**Testo da esaminare**
Pare che il lusso stia perdendo la sua battaglia contro il fast fashion, nel quale rientrano H&M, Zara e Uniqlo oltre all’altra fast fashion di Shein e Temu.
Nonostante le periodiche polemiche che la riguardano, la moda a basso costo è quella più in crescita sui listini, seppure in rallentamento rispetto alle crescite vorticose del passato.
Il trend di crescita delle vendite di moda low cost dovrebbe mantenersi costante anche nel prossimo futuro fino a giungere, secondo Statista, a un turnover di 185 miliardi di dollari nel 2027 dagli attuali 106 miliardi di dollari nel 2022, con un balzo in avanti del 74,4%.
Lo stato di salute positivo del comparto trova conferma nell’ultimo bilancio di H&M, che controlla, oltre il brand omonimo, anche Cos, Arket & Other Stories. Nonostante profitti deludenti e ricavi in flessione nel terzo trimestre, ha visto l’utile crescere del 19% negli ultimi mesi, le azioni in circolazione di un +3%, raggiungendo quota 3,7 miliardi di euro.
Per quanto riguarda il lusso lo scorso agosto l’indice S&P Global Luxury ha chiuso piatto con un rendimento del +0,12% riflettendo la realtà di un settore ampiamente stagnante.
Secondo Gam a pesare sono la polarizzazione tra outperformer e underperformer, la debolezza dei consumatori potenziali e l’assenza di un’inversione di rotta sostanziale in Cina.

**Istruzioni**
1 - Riporta parola per parola il brano del testo sul fast fashion che va da "Nonostante le periodiche" fino a "avanti del 74,4%." incluso.
2 - Scrivi il seguito del testo sul fast fashion, riprendendo subito dopo la sua ultima frase.

**Dati forniti**
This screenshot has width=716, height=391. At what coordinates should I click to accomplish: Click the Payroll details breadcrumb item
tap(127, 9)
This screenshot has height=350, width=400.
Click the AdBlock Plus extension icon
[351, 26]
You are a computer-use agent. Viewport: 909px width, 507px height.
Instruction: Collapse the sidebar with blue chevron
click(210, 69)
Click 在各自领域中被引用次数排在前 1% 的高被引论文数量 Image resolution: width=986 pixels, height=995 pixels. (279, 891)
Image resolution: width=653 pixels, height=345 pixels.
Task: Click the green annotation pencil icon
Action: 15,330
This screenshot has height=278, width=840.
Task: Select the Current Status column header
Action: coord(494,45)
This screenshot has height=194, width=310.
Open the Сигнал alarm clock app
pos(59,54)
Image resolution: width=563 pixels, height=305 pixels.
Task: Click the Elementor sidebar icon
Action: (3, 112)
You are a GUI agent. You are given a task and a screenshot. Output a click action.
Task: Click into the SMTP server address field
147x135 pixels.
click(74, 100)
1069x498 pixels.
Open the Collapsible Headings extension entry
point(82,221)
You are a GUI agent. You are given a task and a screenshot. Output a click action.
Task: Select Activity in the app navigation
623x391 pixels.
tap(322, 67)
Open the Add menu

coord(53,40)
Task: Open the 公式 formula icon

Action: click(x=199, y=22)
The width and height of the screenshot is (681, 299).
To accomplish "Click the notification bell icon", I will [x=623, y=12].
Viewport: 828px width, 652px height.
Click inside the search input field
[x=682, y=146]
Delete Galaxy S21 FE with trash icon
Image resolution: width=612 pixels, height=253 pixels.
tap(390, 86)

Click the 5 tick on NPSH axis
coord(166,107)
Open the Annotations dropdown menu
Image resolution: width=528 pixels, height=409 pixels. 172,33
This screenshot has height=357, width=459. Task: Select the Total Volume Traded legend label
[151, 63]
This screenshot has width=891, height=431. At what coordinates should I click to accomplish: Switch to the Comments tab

**Risposte ai compiti**
1 -
Nonostante le periodiche polemiche che la riguardano, la moda a basso costo è quella più in crescita sui listini, seppure in rallentamento rispetto alle crescite vorticose del passato.
Il trend di crescita delle vendite di moda low cost dovrebbe mantenersi costante anche nel prossimo futuro fino a giungere, secondo Statista, a un turnover di 185 miliardi di dollari nel 2027 dagli attuali 106 miliardi di dollari nel 2022, con un balzo in avanti del 74,4%.

2 -
Per gli analisti un ritorno a tassi di crescita normali si dovrebbe vedere nel 2025, in linea con una media di circa il 6%. Confrontando i bilanci del primo semestre 2024 di due colossi che dominano fast fashion e lusso, Inditex e LVMH, si può constatare che i due gruppi hanno riportato risultati finanziari notevoli ma contrastanti. Inditex, casa madre di Zara, Berska e Stradivarius, ha chiuso la prima metà del fiscali year con ricavi per 18,1 miliardi e l’utile netto a 2,8 miliardi. Solo un mese fa la Holding galiziana ha tagliato un nuovo traguardo in Borsa, diventando la prima società spagnola a superare I 150 miliardi di capitalizzazione grazie a un nuovo massimo storico delle sue quotazioni ed è diventata sesta in UE per market cap, in una classifica dominata dai francesi Lvmh, Hermés e l’Oréàl.
Lvmh ha riportato una semestrale per molti versi opposta, che ha trascinato in basso l’intero comparto del lusso. Il mercato sperava in una positiva sorpresa dai conti del colosso di Bernard Arnault, che ha trascinato verso il basso l’intero comparto del lusso. Gli utili sono stati deludenti , in contrazione del 14% a 7.2 miliardi. Guardando ai nove mesi appena pubblicati, Lvmh ha messo a segno la peggior performance dai tempi della pandemia, chiudendo il periodo con un giro d’affari di 60,7 miliardi, in calo del 2% rispetto allo scorso anno. Nel solo terzo trimestre il gruppo ha visto una flessione del 3% dei ricavi a 19 miliardi, rilevando la reale portata del crollo della domanda dei consumatori cinesi.
L’aumento netto dei profitti della società spagnola (+10%) contrasta con la performance di Lvmh (-14%).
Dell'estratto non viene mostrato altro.